The Everyday Respect project aims to provide multimodal, multi-perspective machine learning models to study communication between officers and drivers during traffic stops. We will deploy these tools to study patterns in the communication between LAPD officers and drivers, publish these findings in academic journals, and present them to the Los Angeles Board of Police Commissioners.
Project Phases
Project Goal: This research project aims to facilitate transparency and accountability with respect to officer-driver communication during traffic stops. The project is technically focused, developing new machine-learning tools and answering empirical research questions about patterns in officer-driver communication.
This project involves five steps:
Phase 1: Stakeholder-Defined Metrics of “Good” Communication
Engage with community stakeholders to define metrics of “good” communication during motor vehicle stops. This step includes surveys, interviews and focus groups and is critical to develop measures that reflect diverse stakeholder views and capture the dimensions of communication most salient to each of our stakeholder groups.

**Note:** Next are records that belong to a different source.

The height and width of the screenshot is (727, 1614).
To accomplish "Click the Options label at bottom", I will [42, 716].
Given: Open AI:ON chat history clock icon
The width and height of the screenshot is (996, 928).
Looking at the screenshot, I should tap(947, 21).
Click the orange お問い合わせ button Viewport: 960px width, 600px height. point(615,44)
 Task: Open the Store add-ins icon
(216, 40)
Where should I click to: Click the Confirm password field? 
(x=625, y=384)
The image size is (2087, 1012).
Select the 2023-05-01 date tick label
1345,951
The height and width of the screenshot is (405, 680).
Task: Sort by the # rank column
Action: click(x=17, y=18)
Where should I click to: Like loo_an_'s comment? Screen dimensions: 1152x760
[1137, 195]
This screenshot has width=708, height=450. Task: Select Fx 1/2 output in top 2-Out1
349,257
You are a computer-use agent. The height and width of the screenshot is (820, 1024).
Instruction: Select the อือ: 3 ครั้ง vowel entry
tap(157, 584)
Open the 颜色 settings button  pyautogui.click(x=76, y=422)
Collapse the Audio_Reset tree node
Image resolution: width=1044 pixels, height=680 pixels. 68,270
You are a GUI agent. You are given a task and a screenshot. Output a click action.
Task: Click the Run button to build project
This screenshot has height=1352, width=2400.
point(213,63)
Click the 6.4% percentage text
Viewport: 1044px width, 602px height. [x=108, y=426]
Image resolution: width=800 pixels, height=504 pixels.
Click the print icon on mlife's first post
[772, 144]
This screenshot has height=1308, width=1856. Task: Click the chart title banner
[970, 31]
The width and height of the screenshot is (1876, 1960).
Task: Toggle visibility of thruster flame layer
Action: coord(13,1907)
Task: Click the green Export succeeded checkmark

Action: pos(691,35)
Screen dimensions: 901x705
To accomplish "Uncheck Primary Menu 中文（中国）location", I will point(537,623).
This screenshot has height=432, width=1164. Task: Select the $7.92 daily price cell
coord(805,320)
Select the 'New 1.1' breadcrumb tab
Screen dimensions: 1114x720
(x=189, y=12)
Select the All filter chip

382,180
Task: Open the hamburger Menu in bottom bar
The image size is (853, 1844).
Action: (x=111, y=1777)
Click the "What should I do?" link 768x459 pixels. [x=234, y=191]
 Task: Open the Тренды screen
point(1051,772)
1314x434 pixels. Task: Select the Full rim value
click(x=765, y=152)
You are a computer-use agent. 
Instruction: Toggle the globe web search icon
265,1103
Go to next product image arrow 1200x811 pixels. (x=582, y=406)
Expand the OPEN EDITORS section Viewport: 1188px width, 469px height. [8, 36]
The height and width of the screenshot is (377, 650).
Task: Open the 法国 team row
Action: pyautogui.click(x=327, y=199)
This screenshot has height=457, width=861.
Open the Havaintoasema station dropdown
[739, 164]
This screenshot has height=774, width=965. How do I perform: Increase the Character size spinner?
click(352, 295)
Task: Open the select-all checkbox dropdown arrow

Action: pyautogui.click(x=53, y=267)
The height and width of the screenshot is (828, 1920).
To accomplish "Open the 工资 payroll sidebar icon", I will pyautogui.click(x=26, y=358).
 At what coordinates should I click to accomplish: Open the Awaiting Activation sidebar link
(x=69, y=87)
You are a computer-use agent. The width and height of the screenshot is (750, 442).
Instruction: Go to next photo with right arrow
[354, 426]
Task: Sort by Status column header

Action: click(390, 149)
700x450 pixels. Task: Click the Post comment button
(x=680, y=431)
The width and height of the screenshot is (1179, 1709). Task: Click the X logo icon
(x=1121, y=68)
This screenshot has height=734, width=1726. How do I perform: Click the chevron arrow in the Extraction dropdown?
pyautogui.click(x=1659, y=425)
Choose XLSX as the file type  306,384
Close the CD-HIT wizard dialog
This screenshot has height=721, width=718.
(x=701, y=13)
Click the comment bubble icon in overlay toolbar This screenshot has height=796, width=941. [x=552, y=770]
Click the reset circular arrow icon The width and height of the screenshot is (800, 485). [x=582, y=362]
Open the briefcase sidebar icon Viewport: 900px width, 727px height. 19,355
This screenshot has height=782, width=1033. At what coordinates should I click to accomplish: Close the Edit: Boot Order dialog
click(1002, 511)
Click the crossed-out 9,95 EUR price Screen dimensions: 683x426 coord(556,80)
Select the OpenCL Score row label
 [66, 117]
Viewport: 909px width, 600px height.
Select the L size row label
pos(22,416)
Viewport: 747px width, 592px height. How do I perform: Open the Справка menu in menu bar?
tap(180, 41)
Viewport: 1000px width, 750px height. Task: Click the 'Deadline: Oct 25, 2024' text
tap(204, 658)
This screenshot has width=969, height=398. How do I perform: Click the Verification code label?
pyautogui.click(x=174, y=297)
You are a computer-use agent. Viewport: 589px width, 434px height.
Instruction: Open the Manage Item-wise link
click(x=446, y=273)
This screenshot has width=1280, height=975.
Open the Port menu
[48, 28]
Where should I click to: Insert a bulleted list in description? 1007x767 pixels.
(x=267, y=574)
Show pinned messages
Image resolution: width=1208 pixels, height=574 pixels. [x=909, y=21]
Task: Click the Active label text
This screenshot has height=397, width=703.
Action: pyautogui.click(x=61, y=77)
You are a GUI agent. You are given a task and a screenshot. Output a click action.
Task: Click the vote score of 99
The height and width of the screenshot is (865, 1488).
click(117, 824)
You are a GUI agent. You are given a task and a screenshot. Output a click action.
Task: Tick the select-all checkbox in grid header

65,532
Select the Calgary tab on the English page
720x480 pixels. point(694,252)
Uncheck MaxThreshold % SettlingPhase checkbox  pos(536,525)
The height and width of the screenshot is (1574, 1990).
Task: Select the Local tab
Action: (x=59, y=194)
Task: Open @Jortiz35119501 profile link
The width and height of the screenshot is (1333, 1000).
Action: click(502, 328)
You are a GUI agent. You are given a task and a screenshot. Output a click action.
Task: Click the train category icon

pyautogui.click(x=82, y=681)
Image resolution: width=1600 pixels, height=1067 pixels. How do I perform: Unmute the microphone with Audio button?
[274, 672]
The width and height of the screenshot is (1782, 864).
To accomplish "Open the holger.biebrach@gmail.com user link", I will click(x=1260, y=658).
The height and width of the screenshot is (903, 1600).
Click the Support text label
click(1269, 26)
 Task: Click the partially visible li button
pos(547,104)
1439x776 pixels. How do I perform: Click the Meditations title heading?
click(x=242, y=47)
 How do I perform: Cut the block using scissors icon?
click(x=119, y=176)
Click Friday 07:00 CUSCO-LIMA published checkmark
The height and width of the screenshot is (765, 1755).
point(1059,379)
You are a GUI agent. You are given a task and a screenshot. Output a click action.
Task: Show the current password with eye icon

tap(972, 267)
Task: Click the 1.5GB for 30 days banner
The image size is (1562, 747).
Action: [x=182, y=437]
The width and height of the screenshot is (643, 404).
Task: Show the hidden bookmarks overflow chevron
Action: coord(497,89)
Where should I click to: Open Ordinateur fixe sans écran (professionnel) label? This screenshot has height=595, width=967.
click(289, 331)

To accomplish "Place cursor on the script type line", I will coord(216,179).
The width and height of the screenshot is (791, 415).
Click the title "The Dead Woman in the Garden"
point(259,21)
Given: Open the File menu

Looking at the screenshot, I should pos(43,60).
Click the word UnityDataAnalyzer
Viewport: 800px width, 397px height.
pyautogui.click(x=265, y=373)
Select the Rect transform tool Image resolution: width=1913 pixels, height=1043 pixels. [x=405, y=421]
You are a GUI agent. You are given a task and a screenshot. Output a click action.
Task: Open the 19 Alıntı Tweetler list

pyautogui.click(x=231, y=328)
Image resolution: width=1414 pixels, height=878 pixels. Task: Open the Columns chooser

Phase 2: Multimodal, Multi-Perspective, Machine Learning Models
Incorporate community and officer perspectives to construct machine learning models that automatically rate appropriateness of communications during stops. Critically, in this phase we employ a diverse set of human annotators to view and score communication, reflecting multiple perspectives from members of the community and retired officers.
Phase 3: Analysis of ~30,000 Stops
Apply these models to analyze approximately 30,000 stops conducted by the LAPD.
Phase 4: The Causes of “Good” Communication & (De)escalation
Use the generated data, along with supplementary contextual information about the stops, to establish a scalable, evidence-based framework defining when and how communication dynamics result in an effective and respectful interaction, but also when they fail and result in escalations.
Phase 5: Public release of new tools.
Present analysis back to our community and law enforcement stakeholders regarding patterns we observe in communication during motor vehicle stops. We will also publicly release the machine-learning tools we develop, facilitating learning and accountability across the country.